[Exercises to complete]:
**a.** Update the urban photography post from "Here are some" through "Taken in London.", putting "red" wherever "yellow" appears.
**b.** In the urban photography post, where was the photo of the two women on the bench taken?
**c.** In the urban photography post, which horizontal features does the author say they noticed in the bench photo?

[Document]:
+===+

My favourite urban images of 2022
Well, that seems to be it for 2022, and what a fantastic year it’s been. Time for a recap of my favourite images.
Just like the cider and mince pies saw in another Christmas holiday season, it’s time for a little more self-indulgence. This is always a highlight for me because despite being a photography teacher, I still get to do this photography thing we all love, and 2022 was a good year.
“I find it particularly exciting when a picture evokes anything near the word, ‘mystery’.”- Jeff Mermelstein
Where possible, I’ve tried to stay away from the many personal projects I’m working on in this selection. They do consume my thinking when out doing urban photography, so I’ve selected work from outside many of them. I firmly believe that my imagination and muse work better within the pressure of a framework of a body of work/project. This is why I love our cities and the urban warriors fighting to hold back nature while trying to carve out a life. There is simply so much to shoot.
Here are some of my favourite photos, plus as many reasons, tips, and tricks that I can jam into a single post to help you with your photography.
As many of you know, I’m a colour junkie, so I’m always looking for one-colour-dominant places. The yellow paint acts like a cocoon for the descending steps that hold the promise of something interesting just beyond our reach. I waited for someone to walk below to add that human element, although the photo would have worked okay without a person. The traffic cones themselves are a sign of human presence. Taken in London.
It was the two-woman sitting on the bench that drew me into a possible shot, especially since one of them had her legs swinging off the ground. Then as I watched, I noticed the horizontal lines of the paving stones at the bottom, the horizontal bench, horizontal railings, the blue horizon, and the lighting cable at the top. All aspects are balanced off by the vertical people and flagpole. I love the symmetry of it all. One of my favourite moments this year. Taken in Ilfracombe, Devon.

+===+

[Material]:

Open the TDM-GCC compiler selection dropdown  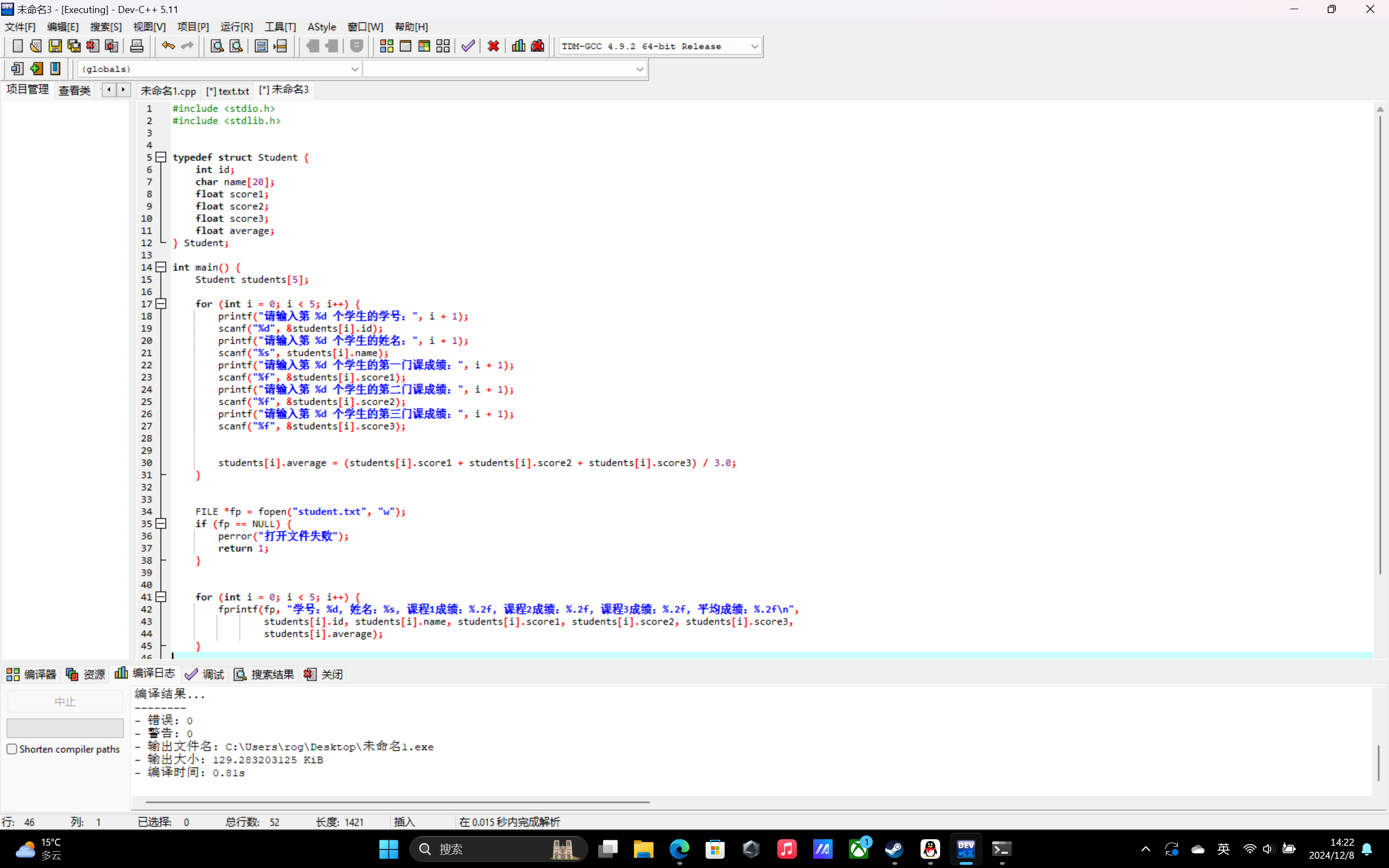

+===+

[Task answers]:
**a.**
Here are some of my favourite photos, plus as many reasons, tips, and tricks that I can jam into a single post to help you with your photography.
As many of you know, I’m a colour junkie, so I’m always looking for one-colour-dominant places. The red paint acts like a cocoon for the descending steps that hold the promise of something interesting just beyond our reach. I waited for someone to walk below to add that human element, although the photo would have worked okay without a person. The traffic cones themselves are a sign of human presence. Taken in London.

**b.** Ilfracombe, Devon.

**c.**
- The lines of the paving stones at the bottom
- The bench
- The railings
- The blue horizon
- The lighting cable at the top